Genre: (political) Fantasy Age Range: Adult Star Rating: 4.5 stars Series: yes - 4th book
After being commissioned to find a rare book, Librarian Irene and her assistant, Kai, head to Prohibition-era New York and are thrust into the middle of a political fight with dragons, mobsters, and Fae.
In a 1920s-esque New York, Prohibition is in force; fedoras, flapper dresses, and tommy guns are in fashion: and intrigue is afoot. Intrepid Librarians Irene and Kai find themselves caught in the middle of a dragon political contest. It seems a young Librarian has become tangled in this conflict, and if they can’t extricate him, there could be serious repercussions for the mysterious Library. And, as the balance of power across mighty factions hangs in the balance, this could even trigger war.
Irene and Kai are locked in a race against time (and dragons) to procure a rare book. They’ll face gangsters, blackmail, and the Library’s own Internal Affairs department. And if it doesn’t end well, it could have dire consequences on Irene’s job. And, incidentally, on her life…
Synopsis taken from Goodreads. Add to your shelves here.
After a slight break, it was an absolute treat to come back to this series. Between the setting and the politics, it’s my favourite entry so far!
The setting in this book is very different to the previous books. The first three were in European settings, very steampunk-y/Victorian vibes, whereas this book is set in 1920s New York. It was such a different feel – machine guns, speak-easys, and mobsters. It really did set it apart, a breath of fresh-air that shot new life into the series. If it had all been the steampunk-y Victorian, it might have started to get a bit same-y, but this book deftly avoided that.
It was such a fun setting, and the guns really did raise the stakes – as Irene pointed out, they could hit anyone. The swords and single shot pistols of the previous books were far less dangerous to a Librarian, but Tommy guns had the potential to kill indiscriminately. Plus there was all the seedy-side-to-the-1920s-glamour
I would also class this entry as a political fantasy, given the incredibly complex web of intrigue between the dragons that Irene and Kai get dragged into. There were so many layers, and everything seemed to be conspiring to compromise at least one aspect of their mission. There was no apparent way out without sacrificing something. That’s the sort of political fantasy I love best, and I loved that there were consequences at the end. Irene did not manage to solve everything perfectly.

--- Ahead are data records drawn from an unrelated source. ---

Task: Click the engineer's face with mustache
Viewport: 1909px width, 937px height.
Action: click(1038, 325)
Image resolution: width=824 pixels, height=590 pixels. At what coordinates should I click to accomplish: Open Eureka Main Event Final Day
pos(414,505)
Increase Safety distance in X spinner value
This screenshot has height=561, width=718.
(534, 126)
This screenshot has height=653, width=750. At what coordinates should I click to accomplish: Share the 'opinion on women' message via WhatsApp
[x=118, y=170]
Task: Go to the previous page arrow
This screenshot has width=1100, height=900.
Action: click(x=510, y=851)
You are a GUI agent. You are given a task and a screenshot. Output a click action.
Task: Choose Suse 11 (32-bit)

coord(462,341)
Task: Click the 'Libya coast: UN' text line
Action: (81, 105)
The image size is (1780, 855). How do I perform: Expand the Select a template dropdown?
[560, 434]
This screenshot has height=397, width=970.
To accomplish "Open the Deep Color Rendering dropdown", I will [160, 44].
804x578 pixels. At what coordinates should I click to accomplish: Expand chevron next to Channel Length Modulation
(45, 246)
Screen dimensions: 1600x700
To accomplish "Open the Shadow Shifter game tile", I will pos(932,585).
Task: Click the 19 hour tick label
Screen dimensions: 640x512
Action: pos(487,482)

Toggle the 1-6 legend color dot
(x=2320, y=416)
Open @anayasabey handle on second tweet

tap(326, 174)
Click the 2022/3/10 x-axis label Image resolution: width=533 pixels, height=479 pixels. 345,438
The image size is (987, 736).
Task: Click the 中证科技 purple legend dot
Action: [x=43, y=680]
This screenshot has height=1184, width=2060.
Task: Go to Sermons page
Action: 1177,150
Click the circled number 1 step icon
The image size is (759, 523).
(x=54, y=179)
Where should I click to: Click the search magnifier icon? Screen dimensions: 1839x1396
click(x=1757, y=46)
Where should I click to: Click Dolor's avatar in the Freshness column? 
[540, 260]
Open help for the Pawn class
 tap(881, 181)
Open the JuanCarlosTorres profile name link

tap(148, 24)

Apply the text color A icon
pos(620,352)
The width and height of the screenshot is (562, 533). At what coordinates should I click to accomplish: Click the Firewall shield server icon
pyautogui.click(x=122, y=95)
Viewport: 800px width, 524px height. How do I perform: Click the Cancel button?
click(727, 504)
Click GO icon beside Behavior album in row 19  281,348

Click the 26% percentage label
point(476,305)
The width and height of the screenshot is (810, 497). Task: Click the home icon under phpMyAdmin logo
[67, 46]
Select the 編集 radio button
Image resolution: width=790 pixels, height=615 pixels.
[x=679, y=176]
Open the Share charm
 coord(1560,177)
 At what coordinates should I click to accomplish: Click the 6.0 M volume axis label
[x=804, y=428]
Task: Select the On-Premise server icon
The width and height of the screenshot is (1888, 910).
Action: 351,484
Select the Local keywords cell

No Vale in this book, as he doesn’t come with them, which was a bit of a disappointment, as I want to see how he’s coping after the major events he was put through in the previous. However, it was one of the things that made it stand out as a bit different to the others.
Looking at the blurb of the next book, I think it’s a little related to this one. The incident that spurred the contest at the heart of the book is related to the peace talk in the next one, so bring it on!